_TASK OBJECTIVE:_ Examine the entries below, count the lines holding the string "field", and respond with the number only.

_DATA FOR ANALYSIS:_
■ ■ ■ ■
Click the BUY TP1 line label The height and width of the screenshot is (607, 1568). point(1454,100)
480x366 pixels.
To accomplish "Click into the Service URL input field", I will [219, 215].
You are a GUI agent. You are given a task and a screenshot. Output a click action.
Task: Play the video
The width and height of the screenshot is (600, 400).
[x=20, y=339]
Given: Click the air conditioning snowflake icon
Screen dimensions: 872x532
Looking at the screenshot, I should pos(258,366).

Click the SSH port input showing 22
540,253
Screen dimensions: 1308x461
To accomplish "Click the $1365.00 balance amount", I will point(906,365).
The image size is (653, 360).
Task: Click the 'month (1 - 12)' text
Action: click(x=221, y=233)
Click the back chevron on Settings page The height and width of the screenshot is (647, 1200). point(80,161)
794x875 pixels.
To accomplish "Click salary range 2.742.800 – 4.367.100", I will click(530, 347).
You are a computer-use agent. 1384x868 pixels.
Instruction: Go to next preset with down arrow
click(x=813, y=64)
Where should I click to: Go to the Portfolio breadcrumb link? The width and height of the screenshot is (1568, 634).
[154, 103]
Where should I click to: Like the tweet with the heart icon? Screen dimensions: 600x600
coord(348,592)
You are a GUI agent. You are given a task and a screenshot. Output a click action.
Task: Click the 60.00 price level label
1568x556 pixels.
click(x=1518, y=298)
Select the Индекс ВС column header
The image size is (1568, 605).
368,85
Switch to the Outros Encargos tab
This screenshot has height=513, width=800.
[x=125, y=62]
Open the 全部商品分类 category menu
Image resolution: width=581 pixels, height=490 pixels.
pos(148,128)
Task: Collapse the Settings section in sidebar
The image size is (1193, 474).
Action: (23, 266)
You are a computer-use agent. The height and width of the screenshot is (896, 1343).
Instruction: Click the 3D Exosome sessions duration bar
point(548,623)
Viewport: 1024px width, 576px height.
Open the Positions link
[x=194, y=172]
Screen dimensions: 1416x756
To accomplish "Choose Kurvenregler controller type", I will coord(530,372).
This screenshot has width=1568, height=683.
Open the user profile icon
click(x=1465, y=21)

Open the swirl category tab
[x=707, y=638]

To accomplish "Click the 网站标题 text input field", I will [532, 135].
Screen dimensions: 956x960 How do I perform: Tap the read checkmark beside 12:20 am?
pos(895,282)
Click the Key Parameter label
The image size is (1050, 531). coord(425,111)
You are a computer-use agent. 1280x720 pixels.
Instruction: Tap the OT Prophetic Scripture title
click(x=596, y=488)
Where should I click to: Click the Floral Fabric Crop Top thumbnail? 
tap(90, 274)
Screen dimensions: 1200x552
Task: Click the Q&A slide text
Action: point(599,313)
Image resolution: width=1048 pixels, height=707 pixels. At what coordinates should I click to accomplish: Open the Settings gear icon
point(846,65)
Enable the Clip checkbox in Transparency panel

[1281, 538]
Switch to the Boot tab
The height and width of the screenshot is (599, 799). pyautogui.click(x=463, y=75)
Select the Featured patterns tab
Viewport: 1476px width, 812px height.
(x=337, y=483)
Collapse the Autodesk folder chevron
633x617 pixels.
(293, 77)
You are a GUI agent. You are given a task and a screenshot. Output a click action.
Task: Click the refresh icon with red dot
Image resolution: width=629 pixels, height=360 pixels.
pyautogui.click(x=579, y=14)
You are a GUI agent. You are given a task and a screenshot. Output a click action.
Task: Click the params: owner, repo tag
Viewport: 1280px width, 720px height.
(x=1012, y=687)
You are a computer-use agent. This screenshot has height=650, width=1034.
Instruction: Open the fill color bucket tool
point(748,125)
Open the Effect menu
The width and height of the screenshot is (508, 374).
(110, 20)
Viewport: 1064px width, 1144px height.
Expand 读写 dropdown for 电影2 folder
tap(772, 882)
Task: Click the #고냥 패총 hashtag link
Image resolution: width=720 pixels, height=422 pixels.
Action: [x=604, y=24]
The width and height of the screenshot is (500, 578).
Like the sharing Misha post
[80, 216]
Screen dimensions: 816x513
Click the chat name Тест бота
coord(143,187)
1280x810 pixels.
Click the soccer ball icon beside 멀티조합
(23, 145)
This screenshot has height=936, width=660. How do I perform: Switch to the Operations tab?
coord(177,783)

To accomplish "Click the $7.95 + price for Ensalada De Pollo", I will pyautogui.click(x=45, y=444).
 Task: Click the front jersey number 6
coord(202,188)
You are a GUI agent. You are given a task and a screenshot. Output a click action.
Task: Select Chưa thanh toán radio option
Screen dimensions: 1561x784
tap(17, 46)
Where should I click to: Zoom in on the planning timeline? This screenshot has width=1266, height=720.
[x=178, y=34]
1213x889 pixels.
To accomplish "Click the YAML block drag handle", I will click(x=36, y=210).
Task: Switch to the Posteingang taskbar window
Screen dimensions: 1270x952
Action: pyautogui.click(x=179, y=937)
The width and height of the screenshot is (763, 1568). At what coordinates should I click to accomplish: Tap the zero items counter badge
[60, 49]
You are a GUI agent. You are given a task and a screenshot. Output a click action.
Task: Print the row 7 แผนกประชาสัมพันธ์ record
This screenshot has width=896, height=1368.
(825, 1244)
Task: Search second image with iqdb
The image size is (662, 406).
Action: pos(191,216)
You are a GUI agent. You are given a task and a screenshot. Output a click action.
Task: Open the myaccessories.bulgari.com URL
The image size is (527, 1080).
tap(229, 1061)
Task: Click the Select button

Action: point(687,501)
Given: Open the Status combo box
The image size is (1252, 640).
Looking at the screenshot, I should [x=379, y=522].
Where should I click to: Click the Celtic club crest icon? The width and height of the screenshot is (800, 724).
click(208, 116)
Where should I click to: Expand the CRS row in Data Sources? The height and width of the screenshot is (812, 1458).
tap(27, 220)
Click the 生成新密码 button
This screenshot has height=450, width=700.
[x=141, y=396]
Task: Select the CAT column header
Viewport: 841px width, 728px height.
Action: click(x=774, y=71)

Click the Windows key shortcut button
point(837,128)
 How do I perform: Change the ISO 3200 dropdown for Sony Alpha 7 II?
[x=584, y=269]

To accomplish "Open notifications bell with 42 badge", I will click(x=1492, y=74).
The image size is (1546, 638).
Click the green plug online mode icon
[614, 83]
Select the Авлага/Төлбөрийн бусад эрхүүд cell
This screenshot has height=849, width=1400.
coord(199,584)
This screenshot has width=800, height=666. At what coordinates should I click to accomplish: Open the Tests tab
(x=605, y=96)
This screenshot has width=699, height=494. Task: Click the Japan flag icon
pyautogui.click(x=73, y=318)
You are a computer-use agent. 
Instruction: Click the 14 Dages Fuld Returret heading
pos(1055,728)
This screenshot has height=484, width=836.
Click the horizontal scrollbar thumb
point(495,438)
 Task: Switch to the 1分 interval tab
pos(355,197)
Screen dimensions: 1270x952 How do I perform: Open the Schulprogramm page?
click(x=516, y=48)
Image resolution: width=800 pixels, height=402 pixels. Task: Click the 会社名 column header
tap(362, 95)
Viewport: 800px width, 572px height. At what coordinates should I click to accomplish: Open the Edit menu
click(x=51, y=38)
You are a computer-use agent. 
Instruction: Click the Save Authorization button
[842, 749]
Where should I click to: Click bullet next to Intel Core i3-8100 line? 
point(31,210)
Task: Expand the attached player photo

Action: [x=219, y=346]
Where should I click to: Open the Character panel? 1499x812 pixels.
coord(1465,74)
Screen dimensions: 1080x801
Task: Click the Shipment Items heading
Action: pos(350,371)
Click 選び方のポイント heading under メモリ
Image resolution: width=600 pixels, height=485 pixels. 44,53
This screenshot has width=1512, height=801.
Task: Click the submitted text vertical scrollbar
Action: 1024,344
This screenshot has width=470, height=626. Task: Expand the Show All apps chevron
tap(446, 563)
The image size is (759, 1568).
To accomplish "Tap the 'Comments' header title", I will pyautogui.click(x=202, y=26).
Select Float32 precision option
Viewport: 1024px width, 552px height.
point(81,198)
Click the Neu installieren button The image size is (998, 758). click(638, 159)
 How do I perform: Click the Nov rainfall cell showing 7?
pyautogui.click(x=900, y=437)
■ ■ ■ ■
_RESPONSE AREA:_ 2